The K i of P. yoelii GST with respect to hemin (4.0 μM), the known mammalian GST inhibitor, was comparable to that of recombinant P. falciparum GST (6.5 μM). Interestingly, for hemin, a noncompetitive type of inhibition with respect to GSH was determined as compared to uncompetitive inhibition reported for recombinant P. falciparum GST (Harwaldt et al. 2002; Liebau et al. 2002). Further studies into the structure and binding properties of hemin to GST may be of critical importance for the development of therapeutic agents.

GST activity has been detected in all Plasmodium species studied so far, as well as in all intraerythrocytic stages of the parasite (Deponte and Becker 2005). The complete genome of Plasmodium was sequenced recently, revealing that the parasite harbors only one GST (Pf-GST). This observation is of particular interest: Firstly, certain antimalarial drugs such as chloroquine and methylene blue presumably influence the GSH metabolism, in which Pf-GST is involved. Secondly, Pf-GST might play a significant role in drug resistance. Pf-GST has been studied both in parasite extracts and as a recombinant protein, and its X-ray structure has been solved. The available data indicate that the homodimeric Pf-GST cannot be assigned to any of the previously known GST classes. Pf-GST exhibits significant structural differences to human GST(s), particularly at the so-called hydrophobic binding pocket (H-site) where the second substrate binds (Deponte and Becker 2005). A number of Pf-GST inhibitors including ferriprotoporphyrin IX and hemin have already been identified. The enzyme represents 1–10% of cellular protein and might therefore serve as an efficient in vivo buffer for parasitotoxic hemin, which binds uncompetitively to GST (Harwaldt et al. 2002; Liebau et al. 2002). GST of P. falciparum was found to exhibit a slight peroxidase activity that might contribute to the GSH-dependent peroxidase activity measured in malarial parasites (Becker et al. 2004). The three-dimensional structure of the enzyme has recently been elucidated at a resolution of 1.9 Å (Fritz-Wolf et al. 2003).
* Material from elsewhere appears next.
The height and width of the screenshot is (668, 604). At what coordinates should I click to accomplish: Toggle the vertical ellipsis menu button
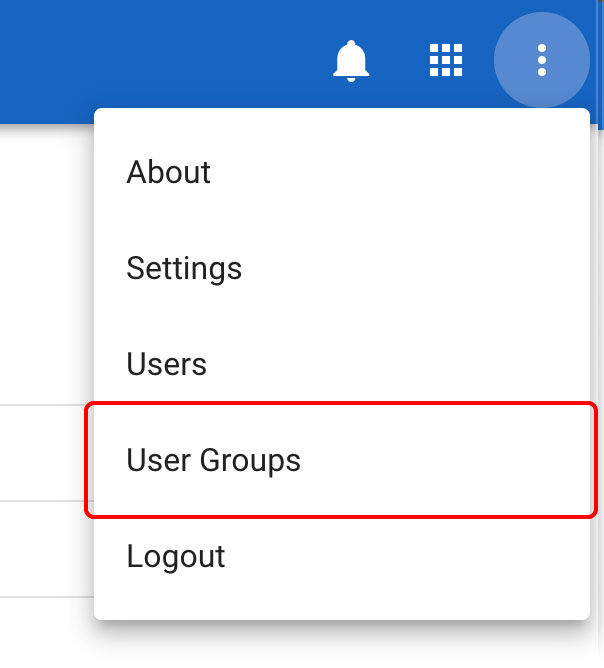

The three-dimensional structure of Plasmodium GST shows some similarities to Mu-class GST(s) (Fritz-Wolf et al. 2003; Perbandt et al. 2004). However, the parasite GST appears to have a larger hydrophobic binding pocket than the Mu-class mammalian GST(s), which is also more solvent-accessible because the C terminus of the protein is truncated in comparison to other GST(s). Usually, the C-terminal part of Mu-class GST(s) structurally restricts entry of substrates into the hydrophobic binding pocket, and thus, it is believed that the substrate specificity of P. falciparum GST is less restricted, which allows for the detoxification of a wider range of molecules. This can also explain why these parasites do not require as many GST(s) as do other eukaryotes. It also has been suggested that this structural difference might be exploitable for the design of parasite-specific inhibitors acting against the enzyme, and some peptide-based inhibitors have already been tested (Fritz-Wolf et al. 2003).

Pf-GST has been estimated to represent >1% of the total cellular protein (Harwaldt et al. 2002; Liebau et al. 2002). Inhibition of Pf-GST is expected to act at different vulnerable metabolic sites of the parasite in parallel. Firstly, it is likely to disturb GSH-dependent detoxification processes; secondly, it is likely to increase the levels of cytotoxic peroxides; and thirdly, it possibly increases the concentration of toxic hemin (Deponte and Becker 2005).

In the future, the significance of this protein for the survival of Plasmodium parasites can be established by genetically modifying blood stage forms. This will enhance our understanding of the detoxification processes, drug resistance, and drug action in the parasite and will open new avenues for the development of antiparasitic agents. Although the utility of this enzyme as a drug target against P. falciparum is yet to be established, the critical role played by Plasmodium GST in detoxification makes it a viable drug target against malaria.